Supplied records below:
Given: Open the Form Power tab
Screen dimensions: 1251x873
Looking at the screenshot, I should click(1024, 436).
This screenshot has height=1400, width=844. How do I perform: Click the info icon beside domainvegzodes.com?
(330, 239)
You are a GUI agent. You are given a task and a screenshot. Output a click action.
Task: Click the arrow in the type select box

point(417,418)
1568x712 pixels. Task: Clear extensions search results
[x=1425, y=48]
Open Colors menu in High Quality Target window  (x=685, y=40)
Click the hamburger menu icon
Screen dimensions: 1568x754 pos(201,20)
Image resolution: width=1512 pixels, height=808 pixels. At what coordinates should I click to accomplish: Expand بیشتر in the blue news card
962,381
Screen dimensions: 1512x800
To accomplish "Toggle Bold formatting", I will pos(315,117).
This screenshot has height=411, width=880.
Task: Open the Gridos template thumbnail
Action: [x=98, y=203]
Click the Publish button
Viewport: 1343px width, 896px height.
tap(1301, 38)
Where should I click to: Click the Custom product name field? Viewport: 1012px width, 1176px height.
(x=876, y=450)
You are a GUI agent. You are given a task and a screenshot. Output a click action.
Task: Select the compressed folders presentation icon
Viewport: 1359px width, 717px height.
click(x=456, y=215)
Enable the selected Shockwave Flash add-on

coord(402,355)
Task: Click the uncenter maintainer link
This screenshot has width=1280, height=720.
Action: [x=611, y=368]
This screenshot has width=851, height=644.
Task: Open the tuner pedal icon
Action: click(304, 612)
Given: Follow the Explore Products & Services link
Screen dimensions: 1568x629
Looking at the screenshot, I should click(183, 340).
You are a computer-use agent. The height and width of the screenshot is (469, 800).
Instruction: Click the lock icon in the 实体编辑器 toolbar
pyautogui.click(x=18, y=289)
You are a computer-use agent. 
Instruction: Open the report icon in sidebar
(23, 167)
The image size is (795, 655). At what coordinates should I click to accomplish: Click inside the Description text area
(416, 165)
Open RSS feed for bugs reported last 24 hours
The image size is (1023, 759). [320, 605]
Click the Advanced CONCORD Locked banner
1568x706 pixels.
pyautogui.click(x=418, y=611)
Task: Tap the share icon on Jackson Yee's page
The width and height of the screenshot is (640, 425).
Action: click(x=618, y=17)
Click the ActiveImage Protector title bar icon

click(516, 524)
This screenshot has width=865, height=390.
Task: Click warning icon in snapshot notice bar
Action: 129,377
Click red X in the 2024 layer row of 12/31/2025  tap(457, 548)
End of Supplied records.
* [Task goal]
Would you output every record above exactly as it stands?

* [Answer to this exercise]
Given: Open the Form Power tab
Screen dimensions: 1251x873
Looking at the screenshot, I should click(1024, 436).
This screenshot has height=1400, width=844. How do I perform: Click the info icon beside domainvegzodes.com?
(330, 239)
You are a GUI agent. You are given a task and a screenshot. Output a click action.
Task: Click the arrow in the type select box

point(417,418)
1568x712 pixels. Task: Clear extensions search results
[x=1425, y=48]
Open Colors menu in High Quality Target window  (x=685, y=40)
Click the hamburger menu icon
Screen dimensions: 1568x754 pos(201,20)
Image resolution: width=1512 pixels, height=808 pixels. At what coordinates should I click to accomplish: Expand بیشتر in the blue news card
962,381
Screen dimensions: 1512x800
To accomplish "Toggle Bold formatting", I will pos(315,117).
This screenshot has height=411, width=880.
Task: Open the Gridos template thumbnail
Action: [x=98, y=203]
Click the Publish button
Viewport: 1343px width, 896px height.
tap(1301, 38)
Where should I click to: Click the Custom product name field? Viewport: 1012px width, 1176px height.
(x=876, y=450)
You are a GUI agent. You are given a task and a screenshot. Output a click action.
Task: Select the compressed folders presentation icon
Viewport: 1359px width, 717px height.
click(x=456, y=215)
Enable the selected Shockwave Flash add-on

coord(402,355)
Task: Click the uncenter maintainer link
This screenshot has width=1280, height=720.
Action: [x=611, y=368]
This screenshot has width=851, height=644.
Task: Open the tuner pedal icon
Action: click(304, 612)
Given: Follow the Explore Products & Services link
Screen dimensions: 1568x629
Looking at the screenshot, I should click(183, 340).
You are a computer-use agent. The height and width of the screenshot is (469, 800).
Instruction: Click the lock icon in the 实体编辑器 toolbar
pyautogui.click(x=18, y=289)
You are a computer-use agent. 
Instruction: Open the report icon in sidebar
(23, 167)
The image size is (795, 655). At what coordinates should I click to accomplish: Click inside the Description text area
(416, 165)
Open RSS feed for bugs reported last 24 hours
The image size is (1023, 759). [320, 605]
Click the Advanced CONCORD Locked banner
1568x706 pixels.
pyautogui.click(x=418, y=611)
Task: Tap the share icon on Jackson Yee's page
The width and height of the screenshot is (640, 425).
Action: click(x=618, y=17)
Click the ActiveImage Protector title bar icon

click(516, 524)
This screenshot has width=865, height=390.
Task: Click warning icon in snapshot notice bar
Action: 129,377
Click red X in the 2024 layer row of 12/31/2025  tap(457, 548)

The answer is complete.